NPC abolishes custody-and-education system for prostitutes, johns

Source:Global Times Published: 2019/12/29 19:39:34

Photo: VCG

China abolished the controversial custody-and-education regulation for sex workers on Sunday, a regulation that led to the detention of prostitutes and occasionally their customers for up to two years without trial. 

Those held in detention centers under the regulation will be released after the Standing Committee of the National People's Congress (NPC), which is China's top legislature, approved the decision on Saturday, the Xinhua News Agency reported.  

The law has lasted for more than 20 years in China and played a key role in "re-educating sex workers and maintaining social order," said Xinhua.

Prostitution is illegal in China: Prostitutes and their customers face up to 15 days' detention and fines up to 5,000 yuan ($715), according to China's law.

In 2014, Huang Haibo, an actor known for wholesome TV roles, was detained in Beijing for soliciting prostitutes. 

Huang was sent to an "education center" for six months, which sparked heated discussion online and some legal professionals to call for the abolition of detention and education. 

In May 2014, a joint letter suggesting the system be abolished was sent by 108 people including former legislative staff, legal professionals and women's rights activists to the NPC Standing Committee.

Even though the regulations technically targeted both sex workers and their clients, statistics from the Ministry of Public Security showed that 88 percent of 108 studied centers were solely used to detain sex workers. 

A 2012-13 survey by NGO Asia Catalyst and its partners involving 30 female sex workers and a police officer in northern China showed that 24 were detained from six months to one year.

Some police at the centers took indecent pictures of sex workers and even used violence to force them to confess. Other police even attempted to extort bribes in return for the release of sex workers.

In December 2013, China formally abandoned the re-education through labor system, a similar type of punishment that allowed police to detain people for up to four years without trial.

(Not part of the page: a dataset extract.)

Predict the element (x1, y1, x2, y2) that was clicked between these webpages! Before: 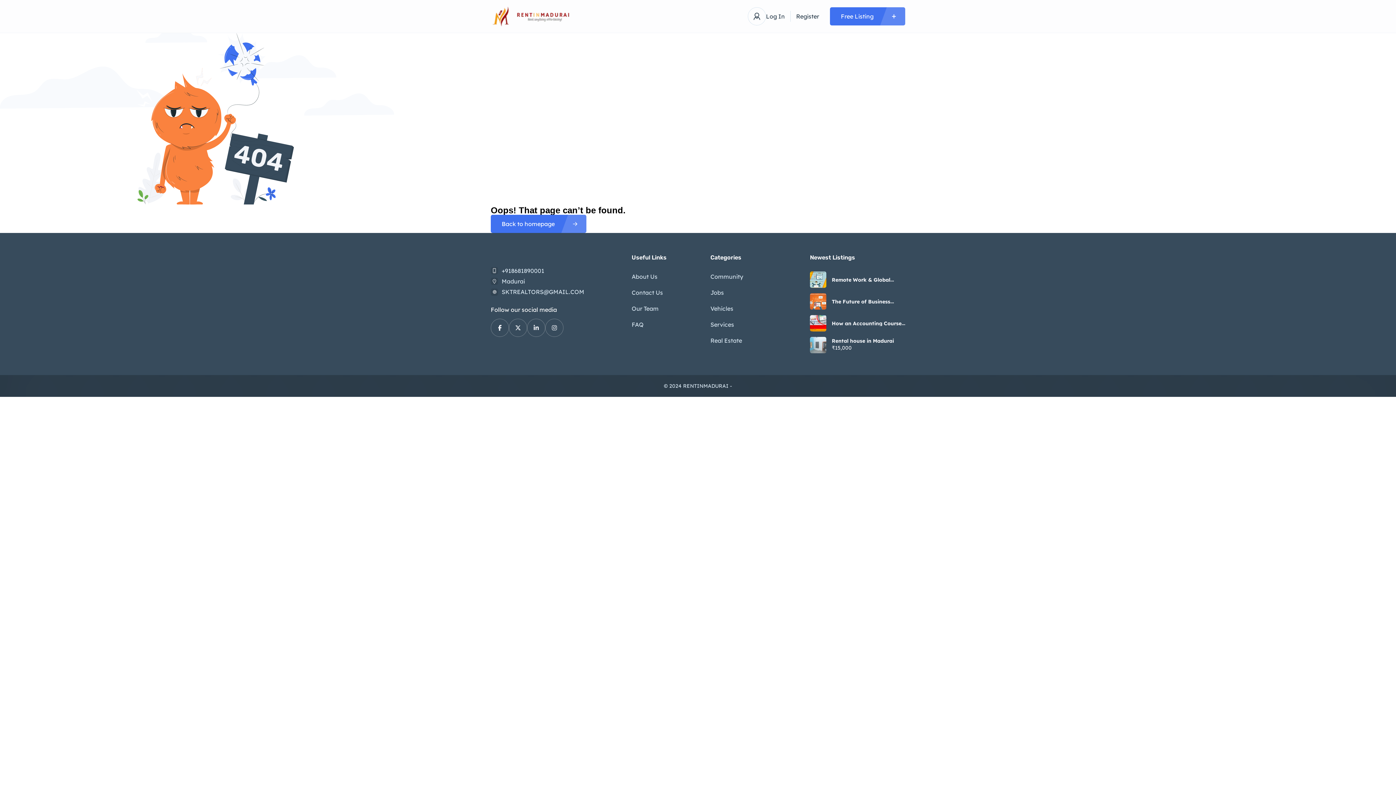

In 2003, China abolished the custody and repatriation system: an administrative procedure by which police detained people who did not have a valid household registration card or temporary living permit and then returned them to a place where they could legally live or work. 

The custody system was abolished after the death of Sun Zhigang, a 27-year-old migrant worker who died from a savage beating in detention in Guangzhou, South China's Guangdong Province.